21 October 1805: the Battle of Trafalgar

On this day in 1805, Britain’s mastery of the seas was assured after the Royal Navy crushed Napoleon’s fleet at the Battle of Trafalgar.

After the French Revolution, Europe saw 20-odd years of almost constant war as Napoleon and his armies went on a conquering spree around the continent. By 1805, France pretty much ruled Europe. But Britain ruled the waves.

Boney wanted to invade Britain. To do that, he had to take control of the English Channel long enough to get his troops across – 93,000 of them were waiting in and around Boulogne. But Britain had blockaded most of his ports with his ships in them.

After a while, Napoleon gave up on invading Britain and his army headed east. On 19 October, Napoleon ordered Admiral Pierre-Charles Villeneuve, in charge of the joint French and Spanish fleet, to break out of Cadiz and head for Naples. But the British fleet was waiting, and shadowed the French and Spanish ships down the coast, keeping out of sight.
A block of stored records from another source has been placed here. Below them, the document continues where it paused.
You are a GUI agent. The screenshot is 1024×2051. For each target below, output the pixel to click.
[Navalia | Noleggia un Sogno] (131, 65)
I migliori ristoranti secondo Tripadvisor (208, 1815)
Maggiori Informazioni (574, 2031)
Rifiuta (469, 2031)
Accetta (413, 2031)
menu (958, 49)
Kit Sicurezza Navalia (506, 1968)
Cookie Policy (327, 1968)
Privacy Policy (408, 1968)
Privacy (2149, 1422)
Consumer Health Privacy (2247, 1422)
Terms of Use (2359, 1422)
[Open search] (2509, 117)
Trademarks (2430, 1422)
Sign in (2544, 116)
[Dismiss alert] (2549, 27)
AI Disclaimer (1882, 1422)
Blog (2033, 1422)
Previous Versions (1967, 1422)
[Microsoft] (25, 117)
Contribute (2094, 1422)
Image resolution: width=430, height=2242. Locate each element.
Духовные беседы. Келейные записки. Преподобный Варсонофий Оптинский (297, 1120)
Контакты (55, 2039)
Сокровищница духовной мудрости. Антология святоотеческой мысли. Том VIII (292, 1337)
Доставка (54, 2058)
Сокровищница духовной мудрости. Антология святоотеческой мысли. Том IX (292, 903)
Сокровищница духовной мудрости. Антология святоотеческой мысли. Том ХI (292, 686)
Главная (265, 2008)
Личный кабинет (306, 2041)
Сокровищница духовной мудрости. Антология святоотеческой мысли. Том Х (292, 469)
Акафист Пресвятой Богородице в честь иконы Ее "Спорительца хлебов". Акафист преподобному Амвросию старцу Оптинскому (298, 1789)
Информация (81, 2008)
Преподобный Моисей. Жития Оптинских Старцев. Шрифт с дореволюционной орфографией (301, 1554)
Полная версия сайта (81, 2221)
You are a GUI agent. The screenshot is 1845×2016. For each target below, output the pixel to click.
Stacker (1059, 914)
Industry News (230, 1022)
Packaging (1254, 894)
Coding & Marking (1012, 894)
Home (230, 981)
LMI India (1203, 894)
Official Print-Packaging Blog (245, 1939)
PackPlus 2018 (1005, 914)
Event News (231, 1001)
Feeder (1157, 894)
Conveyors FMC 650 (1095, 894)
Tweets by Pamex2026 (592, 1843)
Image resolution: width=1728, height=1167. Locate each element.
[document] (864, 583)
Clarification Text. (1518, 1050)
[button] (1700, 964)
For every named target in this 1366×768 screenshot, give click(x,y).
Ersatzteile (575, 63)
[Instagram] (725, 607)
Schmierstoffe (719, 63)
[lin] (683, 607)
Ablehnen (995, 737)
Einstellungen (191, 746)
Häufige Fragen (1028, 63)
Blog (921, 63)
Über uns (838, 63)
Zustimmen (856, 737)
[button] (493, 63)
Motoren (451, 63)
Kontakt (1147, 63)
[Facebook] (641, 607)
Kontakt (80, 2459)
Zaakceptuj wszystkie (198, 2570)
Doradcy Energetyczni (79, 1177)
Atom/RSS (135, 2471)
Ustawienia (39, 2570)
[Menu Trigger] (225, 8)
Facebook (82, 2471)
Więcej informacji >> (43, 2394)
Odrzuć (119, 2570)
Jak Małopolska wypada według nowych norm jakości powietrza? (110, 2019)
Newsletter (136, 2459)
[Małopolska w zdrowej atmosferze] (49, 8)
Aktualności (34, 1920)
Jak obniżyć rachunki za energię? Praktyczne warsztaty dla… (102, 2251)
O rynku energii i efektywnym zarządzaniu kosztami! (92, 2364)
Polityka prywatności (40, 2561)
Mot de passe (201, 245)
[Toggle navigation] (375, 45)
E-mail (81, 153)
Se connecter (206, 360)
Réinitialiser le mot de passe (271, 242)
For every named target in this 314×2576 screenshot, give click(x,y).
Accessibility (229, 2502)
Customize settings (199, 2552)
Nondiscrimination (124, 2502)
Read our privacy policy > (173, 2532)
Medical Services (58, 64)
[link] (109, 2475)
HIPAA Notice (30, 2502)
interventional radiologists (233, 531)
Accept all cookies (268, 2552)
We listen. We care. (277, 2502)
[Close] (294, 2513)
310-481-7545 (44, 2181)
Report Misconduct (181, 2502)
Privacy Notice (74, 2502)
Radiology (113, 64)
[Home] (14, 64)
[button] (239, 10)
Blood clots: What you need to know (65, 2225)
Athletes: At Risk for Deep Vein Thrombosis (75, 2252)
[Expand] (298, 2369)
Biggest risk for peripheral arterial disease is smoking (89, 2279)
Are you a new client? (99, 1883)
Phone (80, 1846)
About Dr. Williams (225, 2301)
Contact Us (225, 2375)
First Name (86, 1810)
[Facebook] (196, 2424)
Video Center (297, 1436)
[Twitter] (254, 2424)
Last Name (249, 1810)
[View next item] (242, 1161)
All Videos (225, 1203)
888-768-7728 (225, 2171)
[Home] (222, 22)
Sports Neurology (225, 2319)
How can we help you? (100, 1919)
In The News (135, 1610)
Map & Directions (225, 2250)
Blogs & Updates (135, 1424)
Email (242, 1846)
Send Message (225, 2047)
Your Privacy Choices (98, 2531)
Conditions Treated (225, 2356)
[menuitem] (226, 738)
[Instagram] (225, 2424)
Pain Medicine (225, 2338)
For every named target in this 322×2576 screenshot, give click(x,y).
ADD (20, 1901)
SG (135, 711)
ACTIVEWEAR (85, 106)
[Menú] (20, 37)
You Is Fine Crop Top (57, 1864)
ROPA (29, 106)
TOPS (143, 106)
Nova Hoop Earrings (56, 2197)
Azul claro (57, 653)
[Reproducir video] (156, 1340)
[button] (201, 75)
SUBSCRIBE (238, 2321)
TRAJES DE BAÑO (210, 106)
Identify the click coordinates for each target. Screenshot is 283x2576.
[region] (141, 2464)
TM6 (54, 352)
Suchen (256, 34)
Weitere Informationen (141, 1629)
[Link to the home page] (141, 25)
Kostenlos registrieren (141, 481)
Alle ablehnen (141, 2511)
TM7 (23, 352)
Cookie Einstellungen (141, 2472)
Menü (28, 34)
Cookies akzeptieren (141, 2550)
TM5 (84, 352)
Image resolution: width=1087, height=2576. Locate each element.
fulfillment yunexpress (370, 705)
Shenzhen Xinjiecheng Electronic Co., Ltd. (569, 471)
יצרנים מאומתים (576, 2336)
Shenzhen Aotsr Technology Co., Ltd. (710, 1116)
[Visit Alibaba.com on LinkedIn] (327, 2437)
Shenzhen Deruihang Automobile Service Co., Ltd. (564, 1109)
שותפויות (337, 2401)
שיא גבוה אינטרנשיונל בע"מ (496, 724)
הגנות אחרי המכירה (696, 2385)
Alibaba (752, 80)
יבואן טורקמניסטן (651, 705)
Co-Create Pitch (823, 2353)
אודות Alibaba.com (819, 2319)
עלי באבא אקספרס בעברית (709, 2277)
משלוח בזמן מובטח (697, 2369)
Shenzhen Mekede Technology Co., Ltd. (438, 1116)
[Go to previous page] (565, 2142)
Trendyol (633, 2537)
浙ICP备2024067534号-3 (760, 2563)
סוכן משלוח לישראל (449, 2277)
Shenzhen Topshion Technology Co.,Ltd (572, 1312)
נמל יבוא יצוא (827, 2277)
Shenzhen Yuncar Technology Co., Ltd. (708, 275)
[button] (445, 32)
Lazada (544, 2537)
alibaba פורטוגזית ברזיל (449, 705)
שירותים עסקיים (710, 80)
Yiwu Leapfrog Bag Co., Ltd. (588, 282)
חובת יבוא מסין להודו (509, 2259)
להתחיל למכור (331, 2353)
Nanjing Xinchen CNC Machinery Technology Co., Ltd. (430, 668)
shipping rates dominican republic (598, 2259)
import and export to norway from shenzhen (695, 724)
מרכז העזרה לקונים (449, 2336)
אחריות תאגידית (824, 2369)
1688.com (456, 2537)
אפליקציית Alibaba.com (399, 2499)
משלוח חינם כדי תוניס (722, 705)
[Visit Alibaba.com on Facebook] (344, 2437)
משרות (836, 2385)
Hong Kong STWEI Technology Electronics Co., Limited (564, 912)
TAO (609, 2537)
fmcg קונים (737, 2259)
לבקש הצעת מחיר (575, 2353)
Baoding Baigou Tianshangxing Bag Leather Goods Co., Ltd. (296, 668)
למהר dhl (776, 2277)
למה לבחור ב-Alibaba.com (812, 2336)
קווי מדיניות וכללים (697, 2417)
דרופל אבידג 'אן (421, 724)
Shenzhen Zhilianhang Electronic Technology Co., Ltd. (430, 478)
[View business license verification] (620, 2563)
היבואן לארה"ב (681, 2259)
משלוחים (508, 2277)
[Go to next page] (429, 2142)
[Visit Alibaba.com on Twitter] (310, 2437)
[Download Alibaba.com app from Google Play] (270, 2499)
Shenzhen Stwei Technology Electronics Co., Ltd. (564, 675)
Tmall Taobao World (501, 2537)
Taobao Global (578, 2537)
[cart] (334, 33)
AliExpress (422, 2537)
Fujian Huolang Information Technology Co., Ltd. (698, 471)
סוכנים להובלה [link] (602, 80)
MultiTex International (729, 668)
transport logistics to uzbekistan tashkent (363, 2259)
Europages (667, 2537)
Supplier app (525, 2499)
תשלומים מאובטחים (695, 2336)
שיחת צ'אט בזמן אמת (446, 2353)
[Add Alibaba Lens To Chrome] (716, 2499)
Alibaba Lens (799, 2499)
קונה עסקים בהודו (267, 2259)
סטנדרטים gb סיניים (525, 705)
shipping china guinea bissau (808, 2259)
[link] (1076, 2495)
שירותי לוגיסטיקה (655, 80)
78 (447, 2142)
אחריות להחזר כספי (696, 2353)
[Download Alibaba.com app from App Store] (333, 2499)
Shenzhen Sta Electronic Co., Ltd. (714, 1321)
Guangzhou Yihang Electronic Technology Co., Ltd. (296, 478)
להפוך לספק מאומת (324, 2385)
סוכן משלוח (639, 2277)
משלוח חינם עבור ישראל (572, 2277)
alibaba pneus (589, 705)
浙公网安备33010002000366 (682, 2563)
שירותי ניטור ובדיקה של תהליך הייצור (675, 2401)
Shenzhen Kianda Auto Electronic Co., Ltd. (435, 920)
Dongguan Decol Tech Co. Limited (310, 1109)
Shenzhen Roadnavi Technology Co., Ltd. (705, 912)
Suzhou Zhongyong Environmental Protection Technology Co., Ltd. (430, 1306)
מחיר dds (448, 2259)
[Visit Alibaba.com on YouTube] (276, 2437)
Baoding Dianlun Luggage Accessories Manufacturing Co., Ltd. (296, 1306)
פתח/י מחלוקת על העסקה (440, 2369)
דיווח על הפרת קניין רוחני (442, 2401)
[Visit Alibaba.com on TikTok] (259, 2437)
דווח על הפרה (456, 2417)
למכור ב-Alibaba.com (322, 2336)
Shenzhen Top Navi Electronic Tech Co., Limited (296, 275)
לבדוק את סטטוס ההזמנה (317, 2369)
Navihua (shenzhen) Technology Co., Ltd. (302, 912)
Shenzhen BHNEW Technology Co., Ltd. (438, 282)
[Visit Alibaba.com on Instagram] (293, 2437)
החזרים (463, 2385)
On 21 October, British admiral Horatio Nelson attacked.

Traditionally, enemy fleets would face each other in parallel lines. Nelson's strategy was to arrange his ships in two smaller squadrons at right angles to the enemy – one column lead by Nelson in HMS Victory, captained by Thomas Hardy; the other by Admiral Cuthbert Collingwood in HMS Royal Sovereign. That way, Nelson hoped to get in among the enemy and spread confusion from the outset. It left them vulnerable to enemy fire as they approached, but allowed them to rake the enemy fire along the length of the ships, causing huge damage.

Collingwood's ship was the first to engage. Nelson soon followed, engaging with three ships, one of which was the Redoubtable, carrying a complement of well-trained musketeers. It was a bullet from one of these that hit Nelson in the chest, mortally wounding him. He died later that day, after uttering the immortal line, "Kiss me, Hardy".

In total, 33 enemy ships were lost. No British ships were sunk, but 430 British sailors were killed, along with 4,408 French and Spanish sailors. The crushing victory ensured Britain would enjoy mastery of the seas for the next hundred years.